> YOUR GOAL
Omitting every picture, copy the lines from the one that contains "Task: Open the Settings menu" through the last line of the records below, exactly and with nothing added.

Stored data entries
=== Section Start ===
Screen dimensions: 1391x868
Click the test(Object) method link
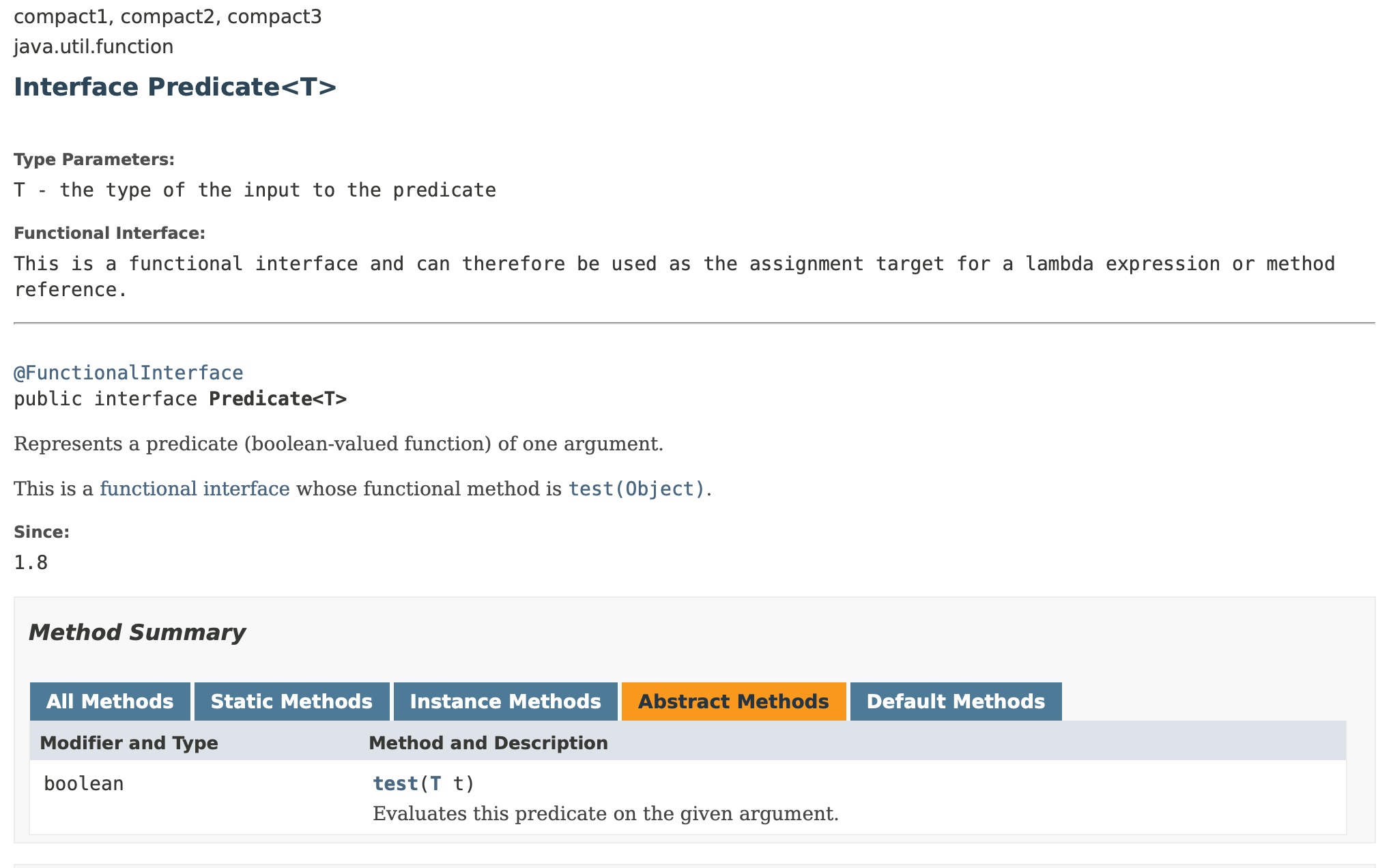pos(636,489)
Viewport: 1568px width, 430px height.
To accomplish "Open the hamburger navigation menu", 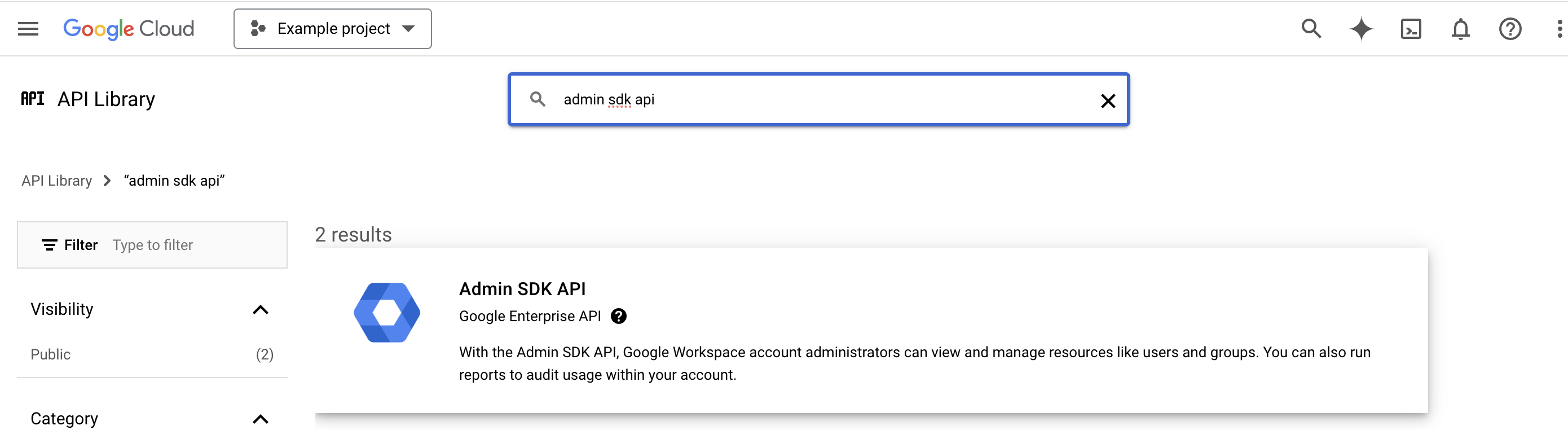I will 28,29.
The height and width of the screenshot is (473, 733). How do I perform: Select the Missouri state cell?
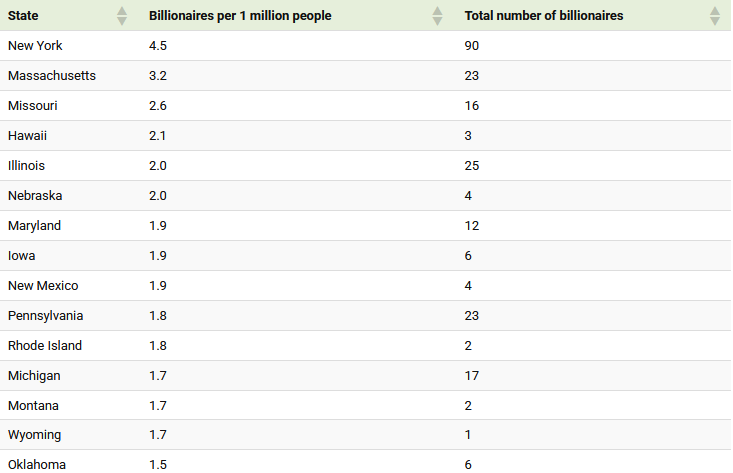pos(33,106)
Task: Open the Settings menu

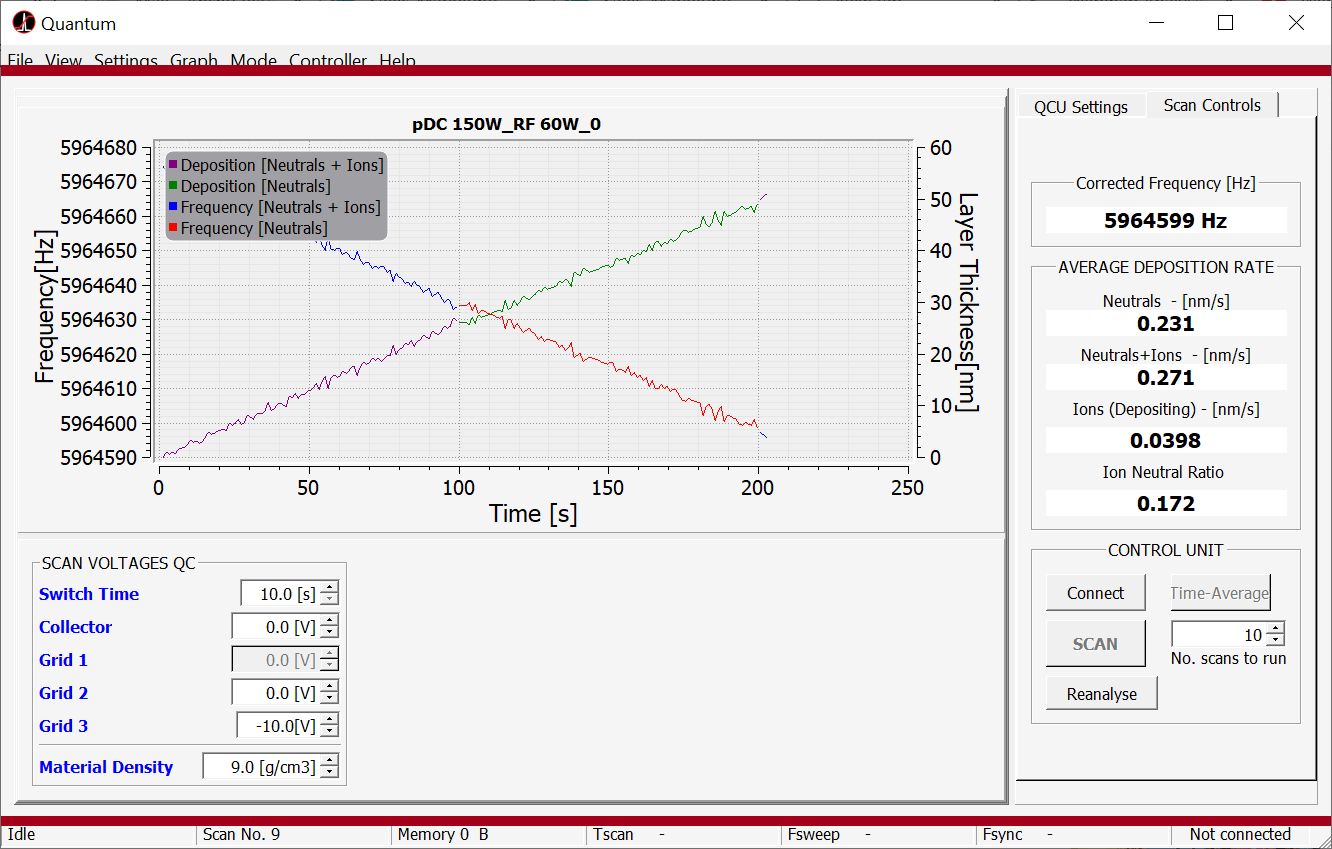Action: (126, 61)
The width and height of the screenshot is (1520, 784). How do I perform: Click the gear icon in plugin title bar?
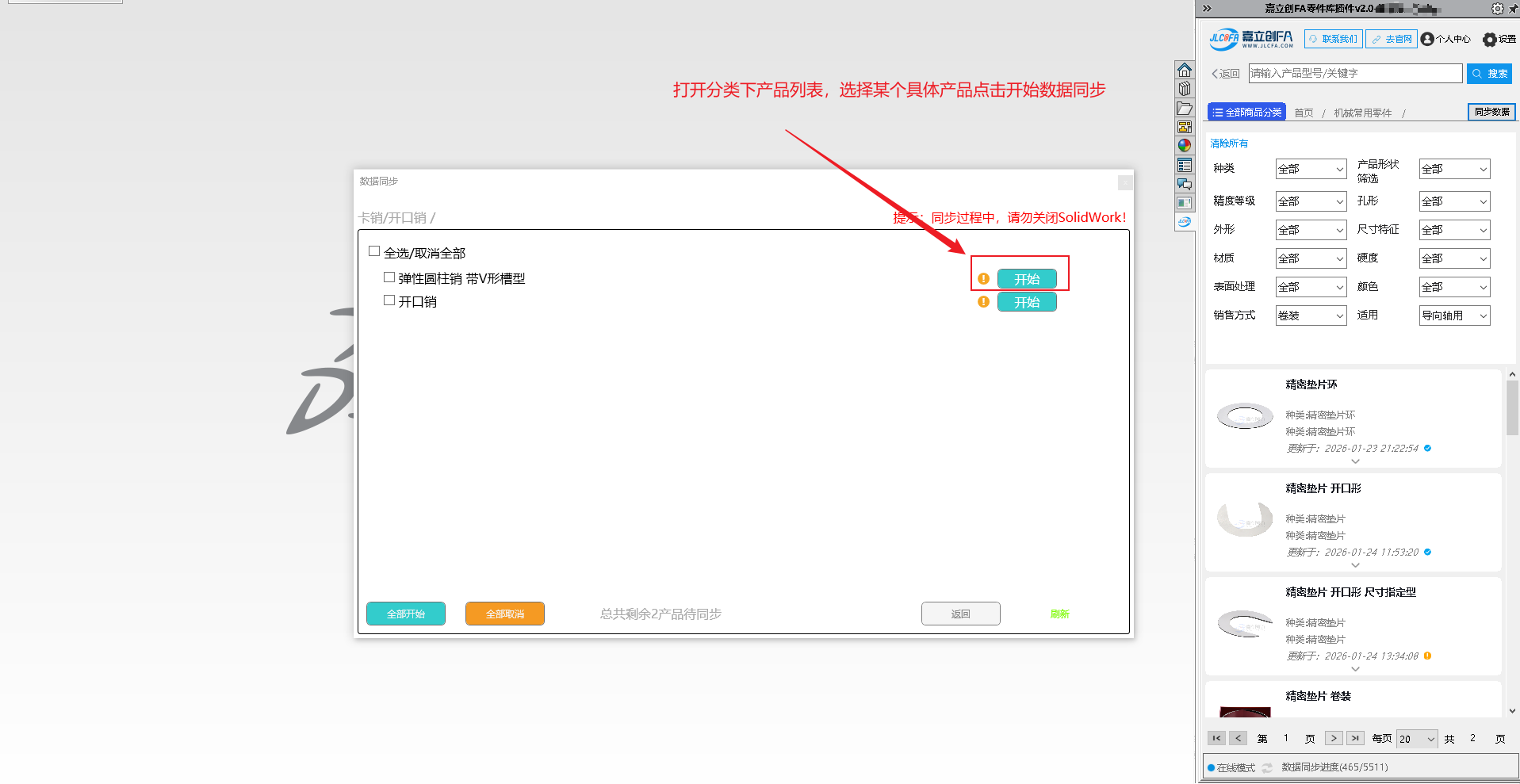1497,9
=== Section End ===
> OUTPUT OF THE EXERCISE
Task: Open the Settings menu

Action: (126, 61)
The width and height of the screenshot is (1520, 784). How do I perform: Click the gear icon in plugin title bar?
1497,9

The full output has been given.